(Material for the task)

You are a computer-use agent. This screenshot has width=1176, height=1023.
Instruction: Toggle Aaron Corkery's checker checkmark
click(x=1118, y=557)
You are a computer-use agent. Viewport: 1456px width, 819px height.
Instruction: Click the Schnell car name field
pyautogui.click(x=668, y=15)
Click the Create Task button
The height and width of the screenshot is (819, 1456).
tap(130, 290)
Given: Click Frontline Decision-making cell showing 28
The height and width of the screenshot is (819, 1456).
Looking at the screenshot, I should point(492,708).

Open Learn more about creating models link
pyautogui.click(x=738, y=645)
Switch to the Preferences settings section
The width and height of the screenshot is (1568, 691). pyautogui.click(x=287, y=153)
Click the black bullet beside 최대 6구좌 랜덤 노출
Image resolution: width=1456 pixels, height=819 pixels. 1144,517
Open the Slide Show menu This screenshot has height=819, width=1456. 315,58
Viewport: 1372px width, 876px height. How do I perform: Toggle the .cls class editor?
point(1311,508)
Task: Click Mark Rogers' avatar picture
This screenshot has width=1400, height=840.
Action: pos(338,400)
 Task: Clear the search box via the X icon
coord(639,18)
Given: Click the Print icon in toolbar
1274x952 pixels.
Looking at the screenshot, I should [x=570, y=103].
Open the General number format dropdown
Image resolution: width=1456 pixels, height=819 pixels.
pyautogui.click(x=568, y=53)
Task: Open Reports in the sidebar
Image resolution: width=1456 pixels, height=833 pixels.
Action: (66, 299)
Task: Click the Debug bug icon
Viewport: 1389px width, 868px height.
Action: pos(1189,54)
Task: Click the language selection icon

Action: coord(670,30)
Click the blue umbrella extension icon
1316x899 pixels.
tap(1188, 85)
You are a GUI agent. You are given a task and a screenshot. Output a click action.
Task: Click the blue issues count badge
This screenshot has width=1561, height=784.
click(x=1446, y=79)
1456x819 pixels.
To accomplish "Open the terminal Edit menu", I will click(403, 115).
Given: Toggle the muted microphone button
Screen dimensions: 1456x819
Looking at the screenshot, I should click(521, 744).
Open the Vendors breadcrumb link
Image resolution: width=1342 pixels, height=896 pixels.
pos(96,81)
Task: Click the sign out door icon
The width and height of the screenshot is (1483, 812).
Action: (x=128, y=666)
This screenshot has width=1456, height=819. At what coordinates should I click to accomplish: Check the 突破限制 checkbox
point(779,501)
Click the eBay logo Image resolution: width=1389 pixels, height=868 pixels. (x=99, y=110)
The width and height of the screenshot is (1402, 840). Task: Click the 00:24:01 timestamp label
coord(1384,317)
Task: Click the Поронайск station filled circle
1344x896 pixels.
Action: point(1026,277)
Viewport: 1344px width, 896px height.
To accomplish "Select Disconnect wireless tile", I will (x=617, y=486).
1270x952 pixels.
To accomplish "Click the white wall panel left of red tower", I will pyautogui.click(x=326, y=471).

(Your task) From the material above, set down exactly the lines starting at the one with "Task: Click the blue issues count badge" and ending at the one with "Given: Toggle the muted microphone button", end lines included.

(Solution for this problem)
Task: Click the blue issues count badge
This screenshot has width=1561, height=784.
click(x=1446, y=79)
1456x819 pixels.
To accomplish "Open the terminal Edit menu", I will click(403, 115).
Given: Toggle the muted microphone button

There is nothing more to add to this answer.